> [PROVIDED TEXT]:
▽

I'll try cleaning the MAF sensor. I've used the spray before with good results on a different car. Might even still have some spray around.


----------



## BillHoo (Nov 13, 2006)

OK. The mechanic installed new exhaust manifold and catalytic convertor for around $4500. Says he tested the Mass Airflow sensor and it was good.

Vehicle had some hesitation, so he found the ECM and TCM were not up to date on the latest firmware.

He updated the program and now the car throws a P0868 code - Transmission Fluid Pressure Low.
Says Cat and Manifold are not leaking and "the transmission is feeding off its actual power. As vehicle gets hotter it is making the torque convertor slip."
The mechanic checked the CVT fluid levels and they are full.
Dealer recommends new Transmission - install $6200 +Tax/SS
Says she can discount to $5690.

Doing some research, I find the cause of this can be the following:

Defective transmission fluid pressure sensor <-- this would throw P0745
Damaged wiring or connectors <-- Maybe
Low fluid levels caused by fluid leaks <-- Nissan sees no leaks
Dirty or contaminated transmission fluid <-- Nissan flushed Sep 2022
Defective transmission fluid temperature sensor <-- Maybe
Pressure pump failure <-- Maybe
Faulty PCM <-- Maybe
I'm thinking about just taking the car back and doing a test drive. If she offers to give me the discounted price if I bring it back, I can shop around for a cheaper transmission shop.

Or I can try to replace parts myself. I have access to a auto craft shops at various military posts. So I can put it on a lift and have tools available.

I'm thinking of replacing the CVT fluid filter and putting in fresh fluid
Replace transmission cooler filter
Maybe test and/or replace the pump
Maybe install an external transmission cooler?

Thoughts?


----------



## rogoman (Dec 16, 2004)

BillHoo said:


> Thanks for the insights!
> 
> As for overheadting fluid... The temps were in single digits that weekend. That's why I initially thought this was maybe a clogged fuel filter. I've done this trip of 480 miles round trip about once every two weeks that past few months. But I guess it could happen.
> 
> ...


There are many conditions in the CVT that could cause the CVT to drop into "fail safe mode". The Transmission Control Module (TCM) has a fail-safe mode. The mode functions so that operation can be continued even if the signal circuit of the main electronically controlled input/output parts is damaged.

If the CVT only goes into "fail safe mode" when fully warmed up, then the suspected failing component may possibly be the CVT temperature sensor circuitry; this is just a guess, so* the code readout is essential*. DTC's P17F0 and P17F1 never turn on the MIL on any Nissan model. P17F0 is the CVT "death code", it means severe chain slippage was detected. There are "judder detection" codes in almost everything 2013 and up that give a quick estimation of the CVT's condition and usually determine what fix is applied. 
P17F1 generally means a new Valve Body as long as a chain inspection doesn't reveal damage. Minor slippage causing a P17F1 can often be resolved with timely fluid changes; you can still possibly save your CVT by replacing the fluid ASAP but don't do a fluid flush, just a drain/fill only. A flush can possibly introduce fine particles into the system further complicating the issue.

△

> [WORK ORDER A]:
Reproduce a passage of the forum thread word for word, beginning at the words "If the CVT only" and stopping after "fix is applied.".
> [WORK ORDER B]:
In the forum thread, what code did the car throw after the mechanic updated the program?
The listing that comes next is separate material from the forum thread.

> [COLLECTED MATERIAL]:
▽

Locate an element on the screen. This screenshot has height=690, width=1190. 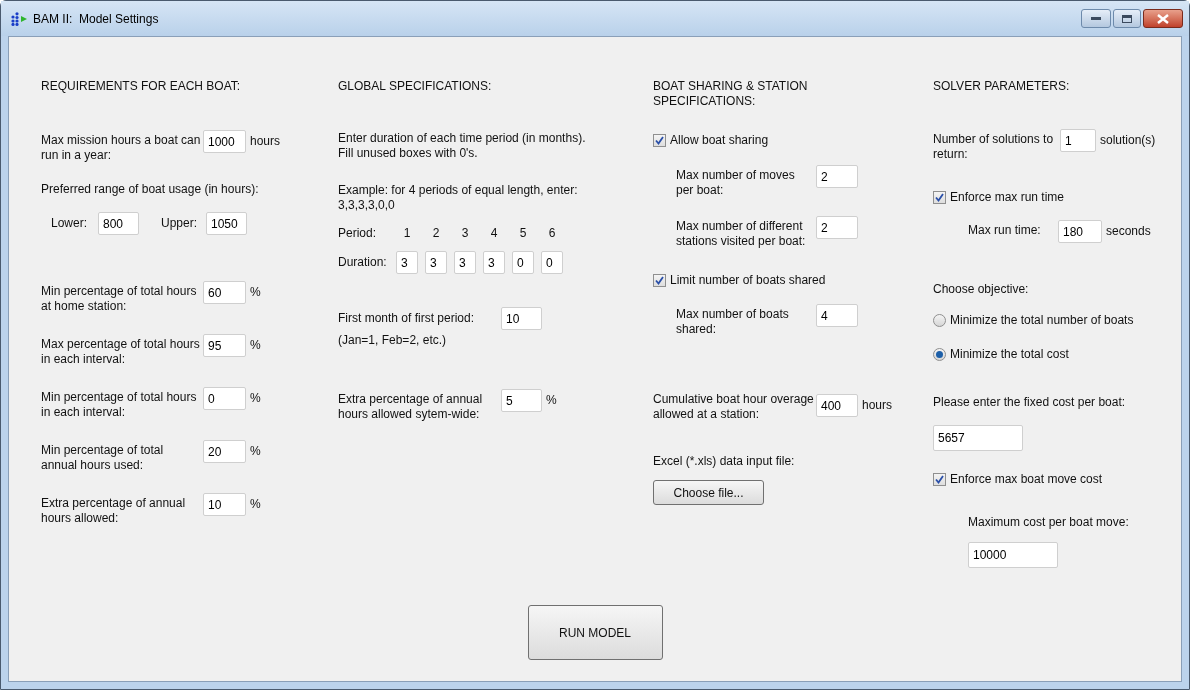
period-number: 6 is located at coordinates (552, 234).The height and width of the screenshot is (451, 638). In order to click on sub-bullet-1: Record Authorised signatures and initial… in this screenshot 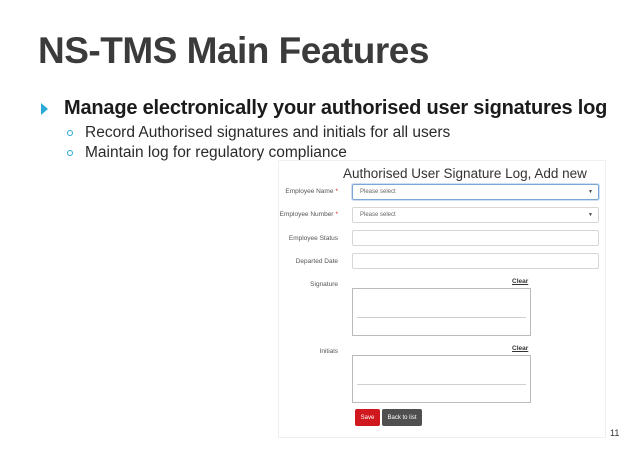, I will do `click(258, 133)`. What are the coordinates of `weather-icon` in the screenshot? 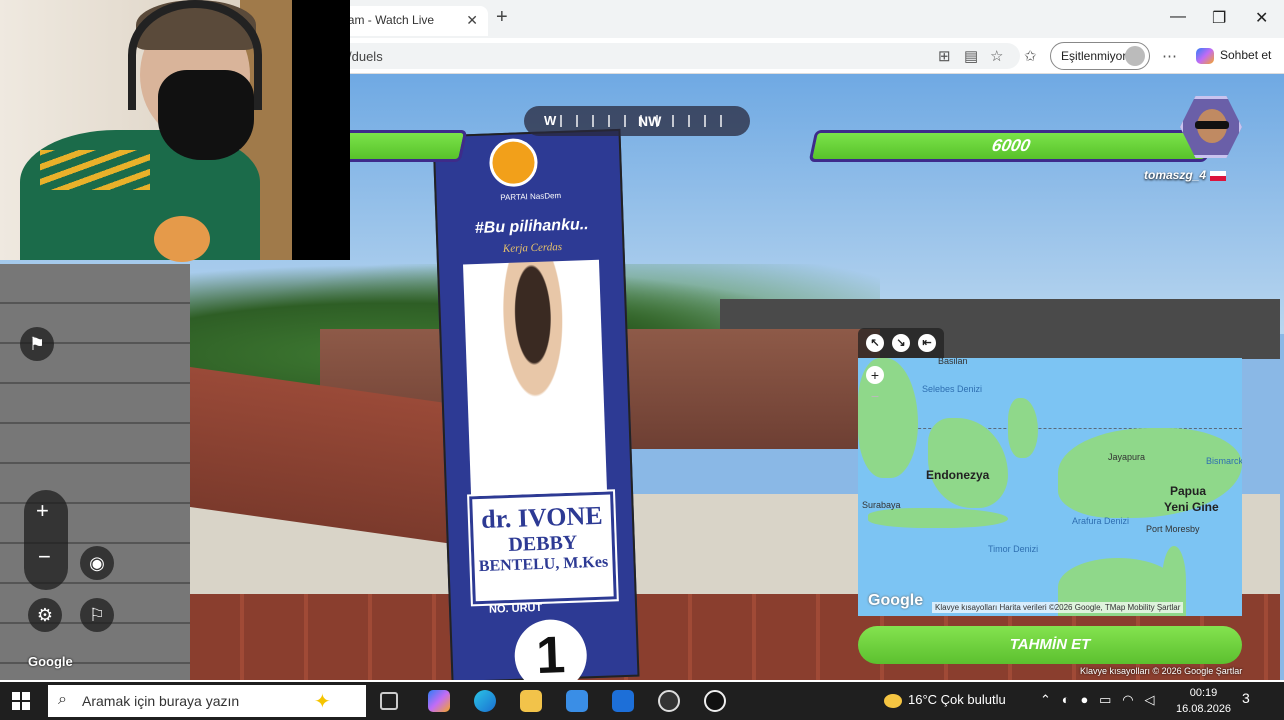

△

> [ANSWER BOX A]:
If the CVT only goes into "fail safe mode" when fully warmed up, then the suspected failing component may possibly be the CVT temperature sensor circuitry; this is just a guess, so* the code readout is essential*. DTC's P17F0 and P17F1 never turn on the MIL on any Nissan model. P17F0 is the CVT "death code", it means severe chain slippage was detected. There are "judder detection" codes in almost everything 2013 and up that give a quick estimation of the CVT's condition and usually determine what fix is applied.

> [ANSWER BOX B]:
P0868, Transmission Fluid Pressure Low.